Several companies have got a hand in the special effects pie: Visual Computing Labs (VCL) is a division of Tata Elxsi Limited, part of the Tata Group of Industries, and provides 2D & 3D animation and special effects to clients internationally out of locations in India and California. Besides working on Hollywood films, it has done the special effects in films like ‘Veer Zaara’, ‘Dhoom’ and ‘Swades.’
Rhythm & Hues, a LA based studio, has operations in Mumbai and has worked on such Hollywood movies as ‘Night at the Museum’ and ‘Superman Returns.’ It has worked on the lead animation and VFX facility on the recently released ‘The Golden Compass’ as well as the upcoming ‘The Incredible Hulk’, ‘The Mummy 3’ and ‘Alvin and the Chipmunks.’ A lot of Hollywood action is happening in Mumbai and Hyderabad, at the Indian operations of Rhythm & Hues.
Eros International has launched EyeQube, a visual effects company headed by Charles Darby, who created the visual effects of movies like ‘Titanic’, ‘Harry Potter & the Prisoner of Azkaban’, ‘The Matrix’ and ‘Crouching Tiger, Hidden Dragon.’ The company is handling the special effects of ‘Aladin’ which is part of five-film deal between Eros International and Sujoy Ghosh’s production company Boundscript. ‘Aladin’, a special effects film, will star Amitabh Bachchan, Sanjay Dutt and Riteish Deshmukh.
One of the biggest companies is Prime Focus Group with six visual effects and post-production facilities across India and four facilities in London. It recently acquired Frantic Films, which adds new facilities in the US and Canada. Prime Focus Group is also acquiring Frantic Films Software, which develops visual effects software solutions. Frantic Films has worked on such Hollywood films as Superman Returns, X-Men 3 and Poseidon.

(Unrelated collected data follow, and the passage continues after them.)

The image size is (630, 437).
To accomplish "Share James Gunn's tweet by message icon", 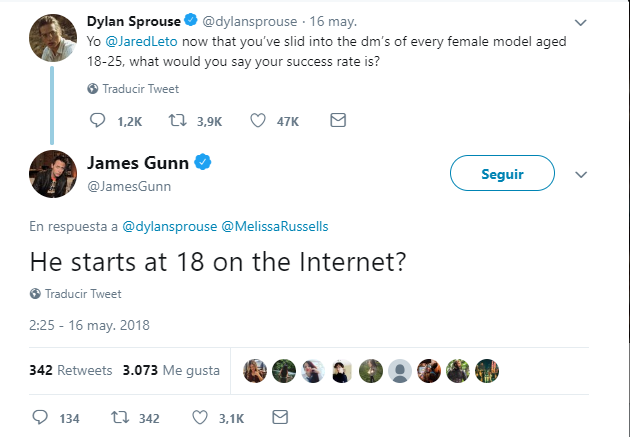I will pyautogui.click(x=280, y=417).
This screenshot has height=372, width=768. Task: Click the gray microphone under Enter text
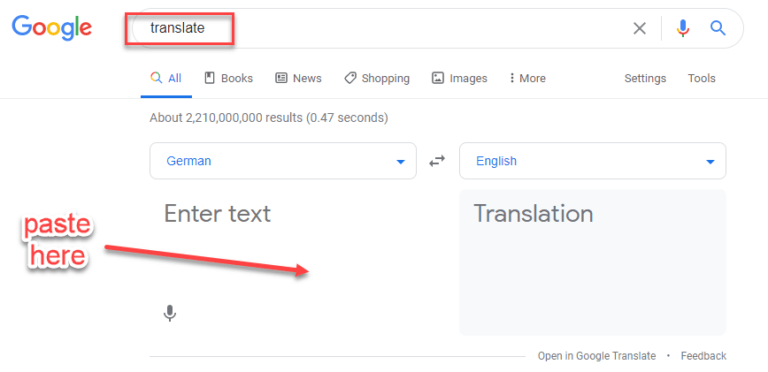pos(169,313)
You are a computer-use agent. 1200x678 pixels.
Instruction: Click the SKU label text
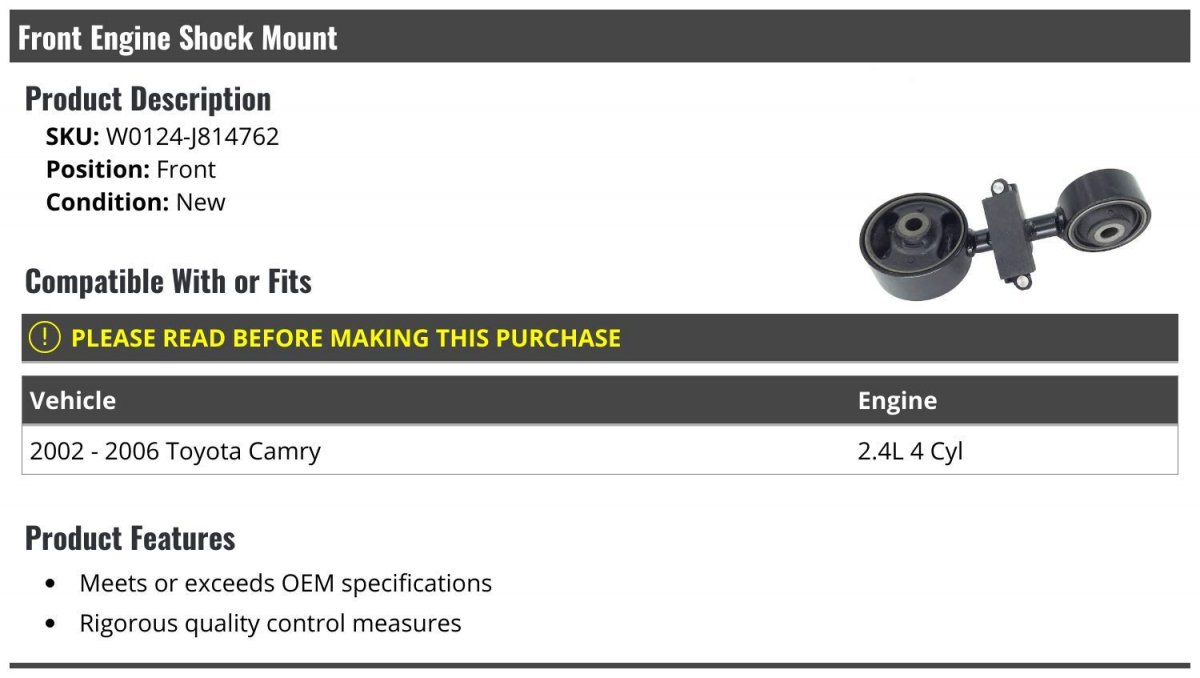click(x=72, y=137)
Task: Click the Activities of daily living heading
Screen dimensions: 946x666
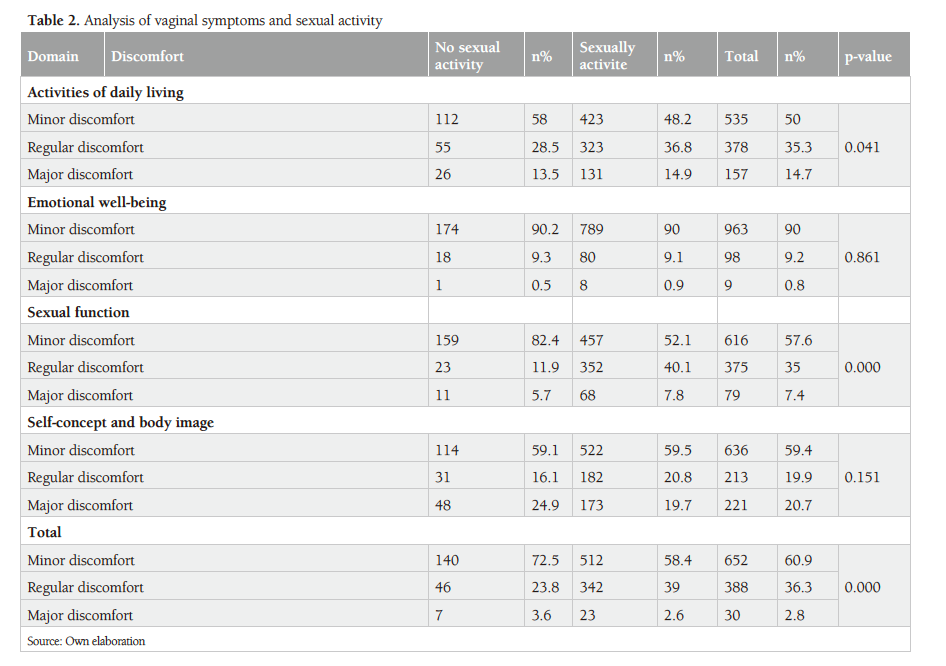Action: click(x=106, y=92)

There are scores of Indian companies involved in animation, special effects and post-production work, and with the continued interaction between Hollywood and Bollywood, one can look forward to some unbelievable special effects and animation. As Uday Kumar of Adlabs Films observes, “The creative community has to come up to speed because I’ve seen that every time someone has pushed the envelope in India, there is an audience that has taken it.”
© Lavina Melwani
DID AISHWARYA REALLY CLIMB 200 FEET?
Here are some secrets from Visual Computing Lab about what really went on in Dhoom 2:
In another first, the ‘Fort Heist’ sequence in the first-half of the film is notable in that there was no fort at the time of shoot. A small 16 ft x 16 ft terrace, 12 ft high was the only set actually built; VCL’s team then virtually ‘created’, in CG, the entire palace, fort and walls that appear in the entire sequence, and added them digitally to the live-action. The ‘city’ that appears far below the fort is also a digital creation, adding depth and size to the entire sequence. Thus, Aishwarya’s 200 ft climb up to the top of the fort was actually a climb of 12 ft, and the final Hrithik-Aishwarya leap out over a 300 ft drop to the city far below, was also a safe 12 ft drop.
Other interesting VFX samples in Dhoom:2 were the creation in CG (computer graphics), of some of the ‘gadgets’ used in the film: the robotic arm from the remote-controlled miniature ‘car’ that steals the diamond (including the diamond), is computer-generated, as are the ‘mechanical’ insects that are released to create a diversion during the ‘Coin-Heist’ in the second half of Dhoom:2. The ‘wire person-puller’ and ‘magnetic attacher’ as wrist-gadgets were also a combination of real and CGI imagery.